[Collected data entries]

- - - -

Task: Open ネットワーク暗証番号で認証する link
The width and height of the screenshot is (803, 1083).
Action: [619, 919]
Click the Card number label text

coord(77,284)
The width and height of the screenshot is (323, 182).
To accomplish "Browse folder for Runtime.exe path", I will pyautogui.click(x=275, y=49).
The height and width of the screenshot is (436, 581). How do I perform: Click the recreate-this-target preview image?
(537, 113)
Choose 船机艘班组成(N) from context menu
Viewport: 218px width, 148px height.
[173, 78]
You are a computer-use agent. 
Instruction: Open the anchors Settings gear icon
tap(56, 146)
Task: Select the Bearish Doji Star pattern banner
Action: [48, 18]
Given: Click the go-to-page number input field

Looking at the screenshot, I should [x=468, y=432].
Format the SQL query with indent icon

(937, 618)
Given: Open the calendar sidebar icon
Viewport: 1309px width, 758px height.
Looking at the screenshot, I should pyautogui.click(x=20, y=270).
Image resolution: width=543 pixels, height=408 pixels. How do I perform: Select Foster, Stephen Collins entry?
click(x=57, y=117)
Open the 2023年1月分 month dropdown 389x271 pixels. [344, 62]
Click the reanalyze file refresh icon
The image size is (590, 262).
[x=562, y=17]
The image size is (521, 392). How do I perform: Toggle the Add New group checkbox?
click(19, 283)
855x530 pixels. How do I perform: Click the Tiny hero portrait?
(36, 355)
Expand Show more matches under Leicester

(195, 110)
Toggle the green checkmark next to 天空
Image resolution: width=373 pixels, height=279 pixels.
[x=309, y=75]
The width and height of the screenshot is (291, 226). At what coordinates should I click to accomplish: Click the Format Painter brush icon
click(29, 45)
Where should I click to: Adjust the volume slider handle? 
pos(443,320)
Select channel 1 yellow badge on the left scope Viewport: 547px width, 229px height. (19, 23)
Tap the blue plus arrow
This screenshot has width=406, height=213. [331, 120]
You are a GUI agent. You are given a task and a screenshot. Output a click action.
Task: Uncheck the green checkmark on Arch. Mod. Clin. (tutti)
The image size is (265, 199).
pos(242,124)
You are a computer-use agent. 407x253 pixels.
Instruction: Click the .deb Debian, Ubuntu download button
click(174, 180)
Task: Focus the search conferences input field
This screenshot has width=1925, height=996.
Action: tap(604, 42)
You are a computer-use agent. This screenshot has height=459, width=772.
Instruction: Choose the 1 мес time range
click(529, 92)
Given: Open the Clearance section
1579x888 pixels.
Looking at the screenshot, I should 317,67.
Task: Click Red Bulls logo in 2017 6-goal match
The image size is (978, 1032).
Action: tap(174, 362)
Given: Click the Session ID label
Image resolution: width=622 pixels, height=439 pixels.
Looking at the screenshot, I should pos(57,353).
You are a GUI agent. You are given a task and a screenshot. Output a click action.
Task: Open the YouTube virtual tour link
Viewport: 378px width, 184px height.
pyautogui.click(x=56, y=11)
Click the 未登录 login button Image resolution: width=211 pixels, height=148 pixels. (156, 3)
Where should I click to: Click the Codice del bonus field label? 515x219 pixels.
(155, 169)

- - - -

> [What to work on]: Return every entry exactly; no line may be missing.

> [Response box]:
Task: Open ネットワーク暗証番号で認証する link
The width and height of the screenshot is (803, 1083).
Action: [619, 919]
Click the Card number label text

coord(77,284)
The width and height of the screenshot is (323, 182).
To accomplish "Browse folder for Runtime.exe path", I will pyautogui.click(x=275, y=49).
The height and width of the screenshot is (436, 581). How do I perform: Click the recreate-this-target preview image?
(537, 113)
Choose 船机艘班组成(N) from context menu
Viewport: 218px width, 148px height.
[173, 78]
You are a computer-use agent. 
Instruction: Open the anchors Settings gear icon
tap(56, 146)
Task: Select the Bearish Doji Star pattern banner
Action: [48, 18]
Given: Click the go-to-page number input field

Looking at the screenshot, I should [x=468, y=432].
Format the SQL query with indent icon

(937, 618)
Given: Open the calendar sidebar icon
Viewport: 1309px width, 758px height.
Looking at the screenshot, I should pyautogui.click(x=20, y=270).
Image resolution: width=543 pixels, height=408 pixels. How do I perform: Select Foster, Stephen Collins entry?
click(x=57, y=117)
Open the 2023年1月分 month dropdown 389x271 pixels. [344, 62]
Click the reanalyze file refresh icon
The image size is (590, 262).
[x=562, y=17]
The image size is (521, 392). How do I perform: Toggle the Add New group checkbox?
click(19, 283)
855x530 pixels. How do I perform: Click the Tiny hero portrait?
(36, 355)
Expand Show more matches under Leicester

(195, 110)
Toggle the green checkmark next to 天空
Image resolution: width=373 pixels, height=279 pixels.
[x=309, y=75]
The width and height of the screenshot is (291, 226). At what coordinates should I click to accomplish: Click the Format Painter brush icon
click(29, 45)
Where should I click to: Adjust the volume slider handle? 
pos(443,320)
Select channel 1 yellow badge on the left scope Viewport: 547px width, 229px height. (19, 23)
Tap the blue plus arrow
This screenshot has width=406, height=213. [331, 120]
You are a GUI agent. You are given a task and a screenshot. Output a click action.
Task: Uncheck the green checkmark on Arch. Mod. Clin. (tutti)
The image size is (265, 199).
pos(242,124)
You are a computer-use agent. 407x253 pixels.
Instruction: Click the .deb Debian, Ubuntu download button
click(174, 180)
Task: Focus the search conferences input field
This screenshot has width=1925, height=996.
Action: tap(604, 42)
You are a computer-use agent. This screenshot has height=459, width=772.
Instruction: Choose the 1 мес time range
click(529, 92)
Given: Open the Clearance section
1579x888 pixels.
Looking at the screenshot, I should 317,67.
Task: Click Red Bulls logo in 2017 6-goal match
The image size is (978, 1032).
Action: tap(174, 362)
Given: Click the Session ID label
Image resolution: width=622 pixels, height=439 pixels.
Looking at the screenshot, I should pos(57,353).
You are a GUI agent. You are given a task and a screenshot. Output a click action.
Task: Open the YouTube virtual tour link
Viewport: 378px width, 184px height.
pyautogui.click(x=56, y=11)
Click the 未登录 login button Image resolution: width=211 pixels, height=148 pixels. (156, 3)
Where should I click to: Click the Codice del bonus field label? 515x219 pixels.
(155, 169)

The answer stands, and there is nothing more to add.